◆ DIRECTIONS ◆
Please return, without any change, the lines of the rows below from the one that contains "Describe the element" through the end of the rows. Leave the pictures out of your answer.

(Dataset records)

BEGIN

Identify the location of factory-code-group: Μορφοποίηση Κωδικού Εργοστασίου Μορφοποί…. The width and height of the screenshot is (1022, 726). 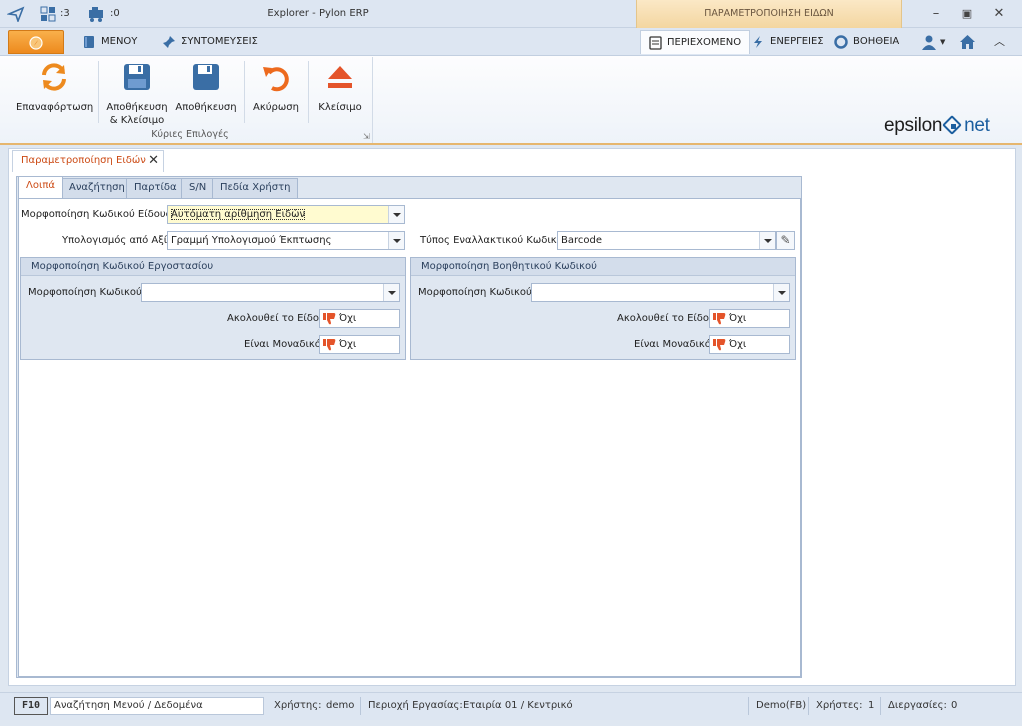
(213, 308).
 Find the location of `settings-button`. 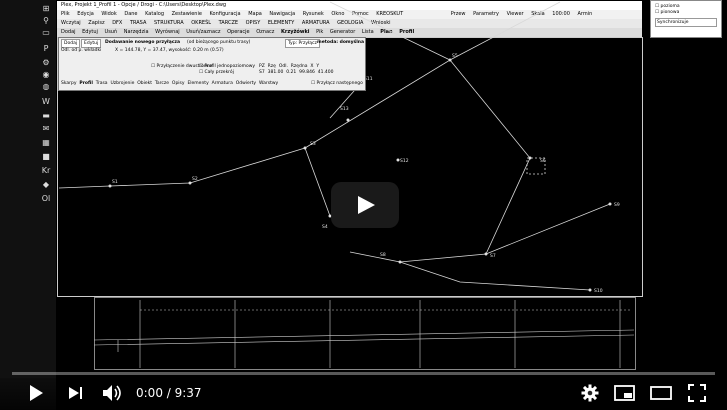

settings-button is located at coordinates (590, 393).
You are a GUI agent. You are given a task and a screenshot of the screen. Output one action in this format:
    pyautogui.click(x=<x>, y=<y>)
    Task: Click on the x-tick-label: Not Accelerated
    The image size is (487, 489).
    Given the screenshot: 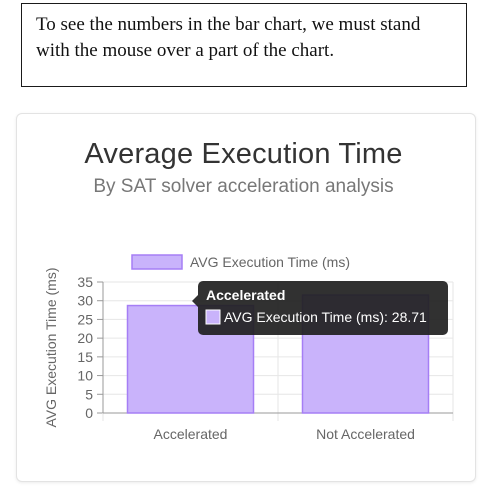 What is the action you would take?
    pyautogui.click(x=366, y=434)
    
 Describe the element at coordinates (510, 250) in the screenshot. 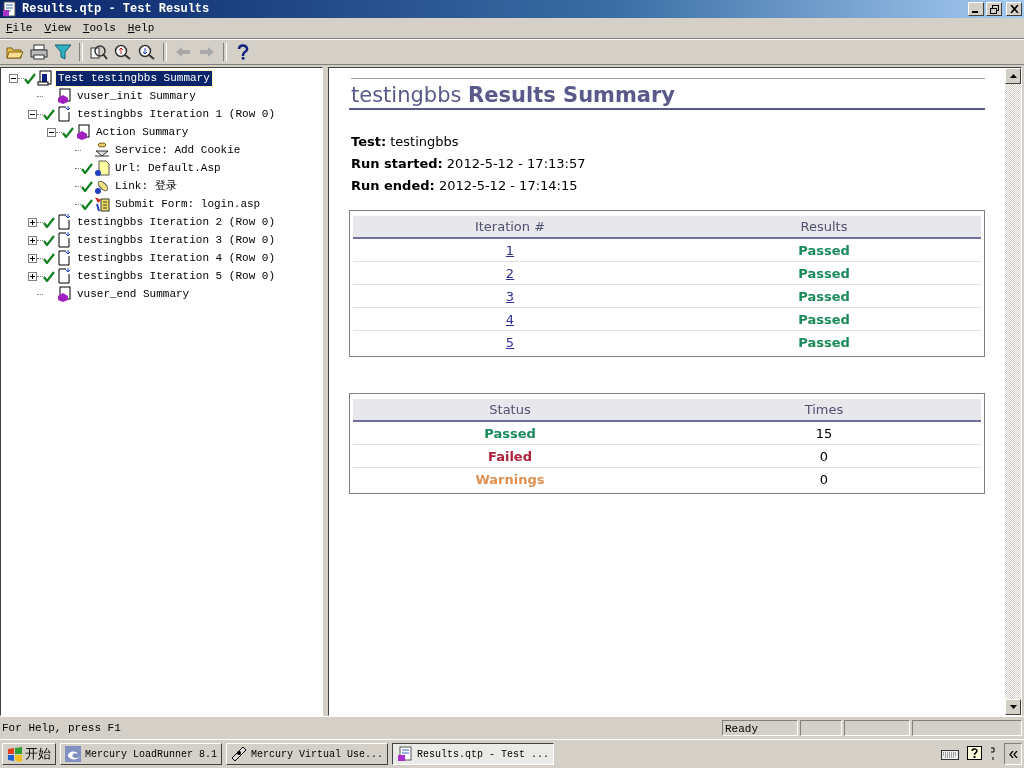

I see `iteration-link: 1` at that location.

END

◆ TASK OUTPUT ◆
 Describe the element at coordinates (510, 250) in the screenshot. 

I see `iteration-link: 1` at that location.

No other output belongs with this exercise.